ESV In three days Pharaoh will lift up your head — from you! — and hang you on a tree. And the birds will eat the flesh from you."
NIV Within three days Pharaoh will lift off your head and impale your body on a pole. And the birds will eat away your flesh."
NASB within three more days Pharaoh will lift up your head from you and will hang you on a wooden post, and the birds will eat your flesh off you.'
CSB In just three days Pharaoh will lift up your head—from off you—and hang you on a tree. Then the birds will eat the flesh from your body."
NLT Three days from now Pharaoh will lift you up and impale your body on a pole. Then birds will come and peck away at your flesh.'
KJV Yet within three days shall Pharaoh lift up thy head from off thee, and shall hang thee on a tree; and the birds shall eat thy flesh from off thee.
NKJV Within three days Pharaoh will lift off your head from you and hang you on a tree; and the birds will eat your flesh from you.”
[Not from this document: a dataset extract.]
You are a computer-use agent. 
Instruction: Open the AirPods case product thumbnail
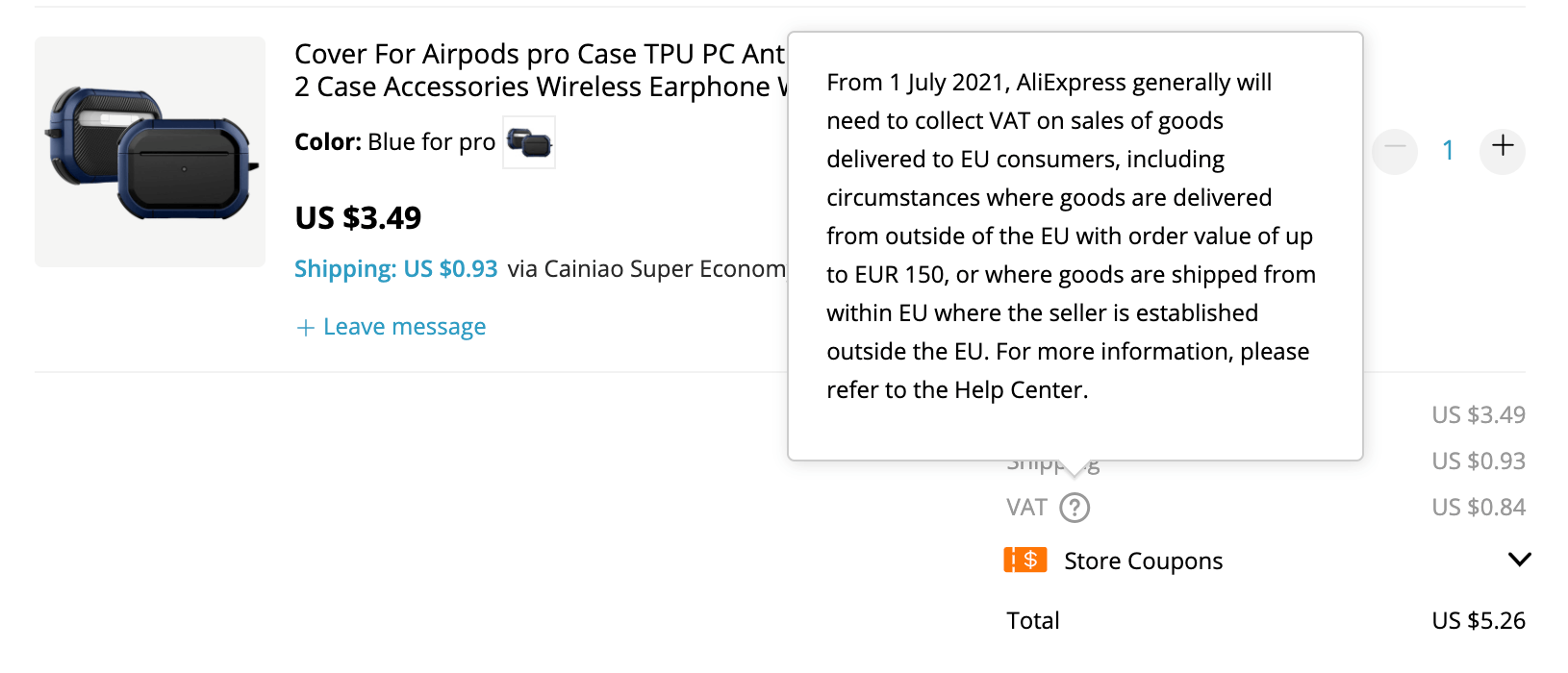coord(150,152)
What does Genesis 40:19 mean?

With revelation from God, Joseph is interpreting the dreams of his fellow inmates (Genesis 40:4–8). Having completed the cupbearer's positive interpretation (Genesis 40:9–13), Joseph proceeds to interpret the baker's prophetic dream.

The baker had dreamed that birds were eating baked goods from the topmost of three baskets he carried on his head (Genesis 40:16–17). Joseph has told him that the three baskets represent three days. Now he delivers the devastating conclusion: in three days, the baker will be killed by Pharaoh and hung from a tree. The birds will eat his flesh.

Speaking to the cupbearer, Joseph indicated Pharaoh would "lift up [his] head" (Genesis 40:13). This phrase is usually used as a symbol of reassurance or victory. The imagery is of a person with their face turned down in sorrow, only to have it raised up in victory (Psalm 3:3). In the baker's case, Joseph uses the same phrase—only to clarify that the baker's head will be literally removed from his body.

This most likely means the baker will be decapitated, though it might simply be a reference to an execution. What is clear is that the man's corpse will be hung and left to be desecrated by scavenger birds. Under the Egyptian worldview of the time, this may have been done to keep a person's spirit from finding rest in the afterlife.